A glória e o sucesso não se parecem. A glória tem segredos; o sucesso, caprichos. O medíocre não luta: ele pode vencer no início, ele fracassa sempre em seguida.

O homem superior luta no início e vence em seguida.

O medíocre vence porque segue a correnteza; o homem superior triunfa porque vai contra a correnteza.

O procedimento do sucesso consiste em andar junto com os outros; o procedimento da glória é de marchar contra os outros.

Todo homem que faz conhecer seu nome produz esse efeito, pois que ele é o represente de uma certa parte da espécie humana.

Aqui está a chave de todos os enigmas.

As raças superiores fazem-se representar pelos grandes; as inferiores fazem-no pelos pequenos.

Umas e outras têm seus deputados na assembléia universal. Mas enquanto umas fornecem o sucesso a seus deputados, as outras lhes dão a glória. Aqueles que bajulam os preconceitos e os hábitos de seus contemporâneos são impelidos e vão ao sucesso: trata-se dos homens de seu tempo. Outros são os que rejeitam os preconceitos e os costumes, respiram de antemão o ar do século que lhes seguirá, impelem os outros e vão rumo à glória: são os homens da eternidade.
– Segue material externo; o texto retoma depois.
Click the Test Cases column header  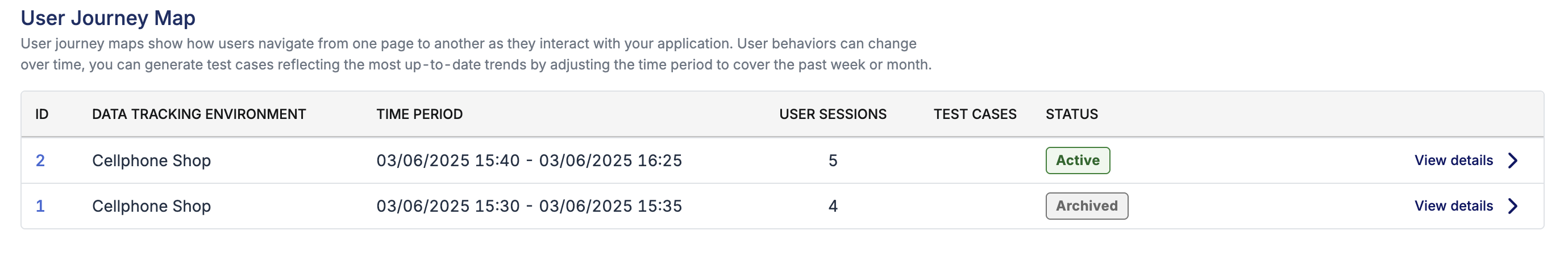pyautogui.click(x=975, y=114)
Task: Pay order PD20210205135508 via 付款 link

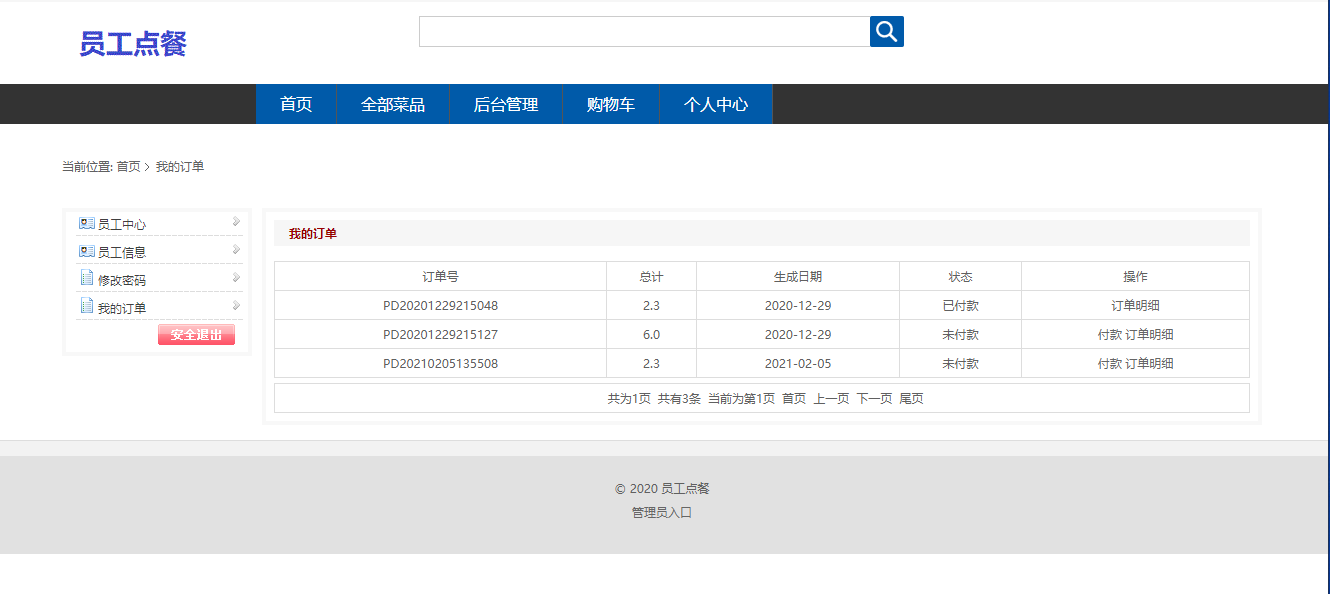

Eis porque a coragem, que é inútil para o sucesso, torna-se condição absoluta da glória. Grandes são aqueles que se impõem aos homens em vez de sucumbir a eles; que se impõem a si em vez de sucumbirem a si mesmos; que sufocam ao mesmo tempo seus próprios desalentos e as resistências externas. O que se chama grandeza é propriamente o brilho e a irradiação da soberania. (...)

O medíocre não sente nem a grandeza, nem a miséria, nem o Ser, nem nada. Ele não se extasia, nem se precipita; mas permanece no penúltimo degrau da escada, incapaz de subir, demasiadamente preguiçoso para descer.

Tanto nos seus julgamentos como em suas obras, ele substitui a convenção à realidade, aprova somente o que couber em seu compartimento, condena aquilo que escapa às designações, às categorias que ele conhece, teme o que surpreende e, não se aproximando jamais do mistério terrível da vida, evita as montanhas e os abismos através dos quais ela conduz seus amigos.

O homem genial é superior ao que ele faz. Seu pensamento é superior à sua obra.

O medíocre é inferior a tudo que executa. Sua obra não é a realização de um pensamento: é um trabalho feito segundo certas regras.

O homem de gênio considera sempre sua obra inacabada. O medíocre vive tomado pela sua, cheio dele mesmo, cheio de nada, cheio de vazio, cheio de vaidade. Vaidade! Esse odioso personagem cabe inteiro nestas duas palavras: frieza e vaidade!